> Directive
Copy out the entries starting with the line that contains "You are a GUI" and going on through the line that contains "Viewport: 1362px width, 896px height.", word for word.

> Supplied records
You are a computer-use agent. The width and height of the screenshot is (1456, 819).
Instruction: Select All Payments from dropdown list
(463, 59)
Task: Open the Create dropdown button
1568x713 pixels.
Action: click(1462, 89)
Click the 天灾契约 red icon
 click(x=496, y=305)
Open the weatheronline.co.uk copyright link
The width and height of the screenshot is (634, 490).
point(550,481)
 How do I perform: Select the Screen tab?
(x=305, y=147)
--
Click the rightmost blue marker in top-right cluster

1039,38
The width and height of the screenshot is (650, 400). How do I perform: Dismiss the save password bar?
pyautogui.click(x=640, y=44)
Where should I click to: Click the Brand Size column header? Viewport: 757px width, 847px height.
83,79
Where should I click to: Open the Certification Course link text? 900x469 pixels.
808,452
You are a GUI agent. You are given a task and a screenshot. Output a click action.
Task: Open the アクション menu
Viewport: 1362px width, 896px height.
==
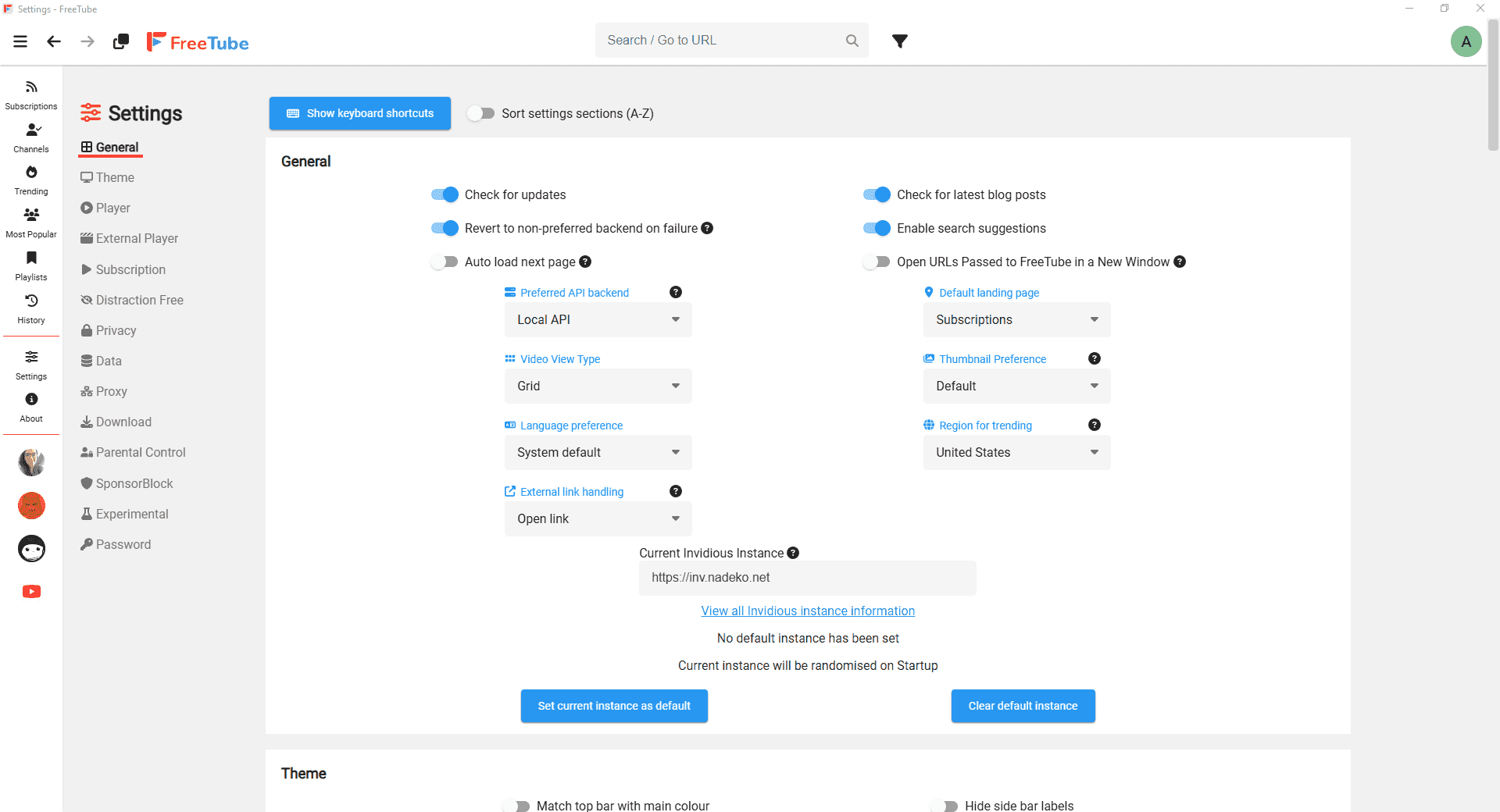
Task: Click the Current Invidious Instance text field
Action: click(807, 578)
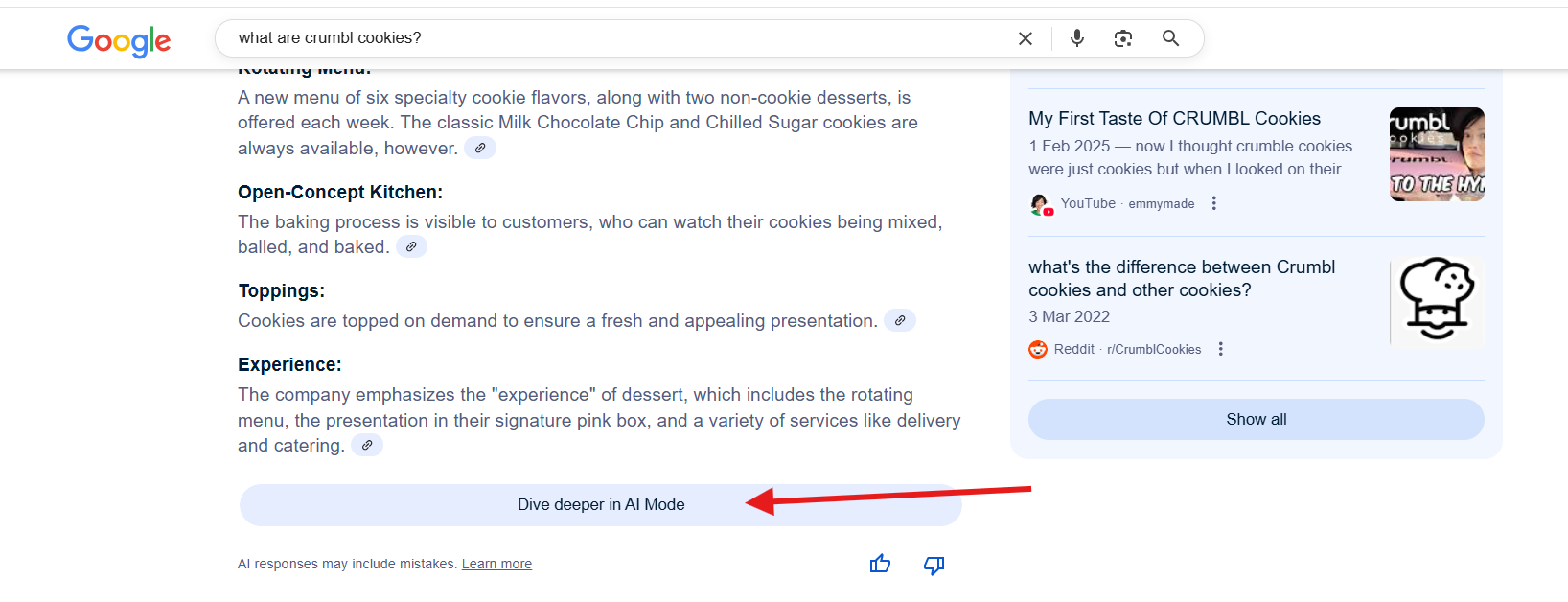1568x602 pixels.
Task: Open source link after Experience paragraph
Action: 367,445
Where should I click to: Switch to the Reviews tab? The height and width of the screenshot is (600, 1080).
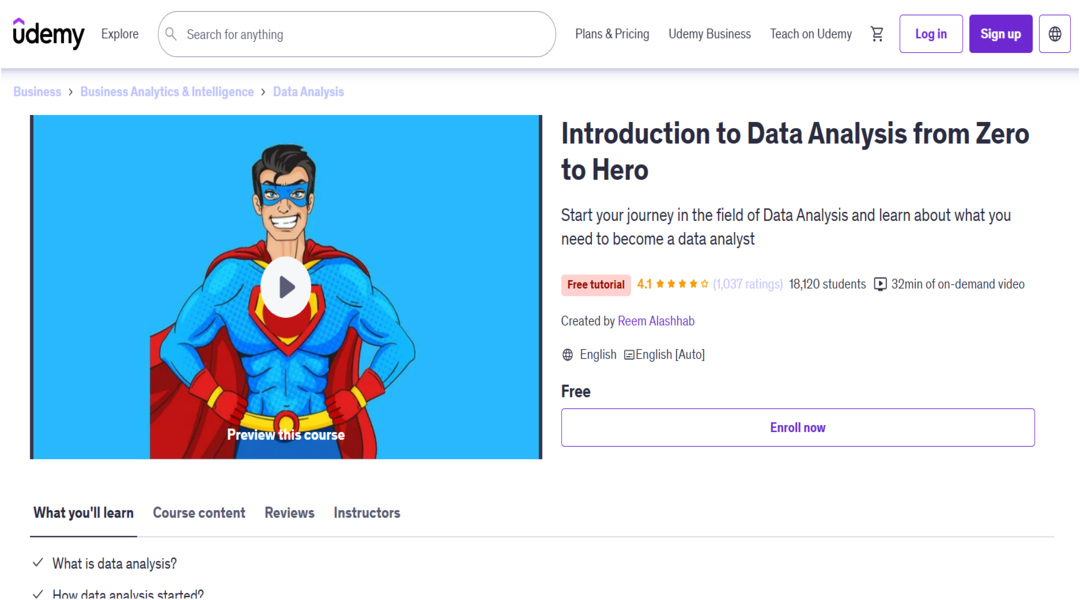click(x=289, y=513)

> Solution to the exercise
You are a GUI agent. You are given a task and a screenshot. Output a click action.
Task: Open the アクション menu
Viewport: 1362px width, 896px height.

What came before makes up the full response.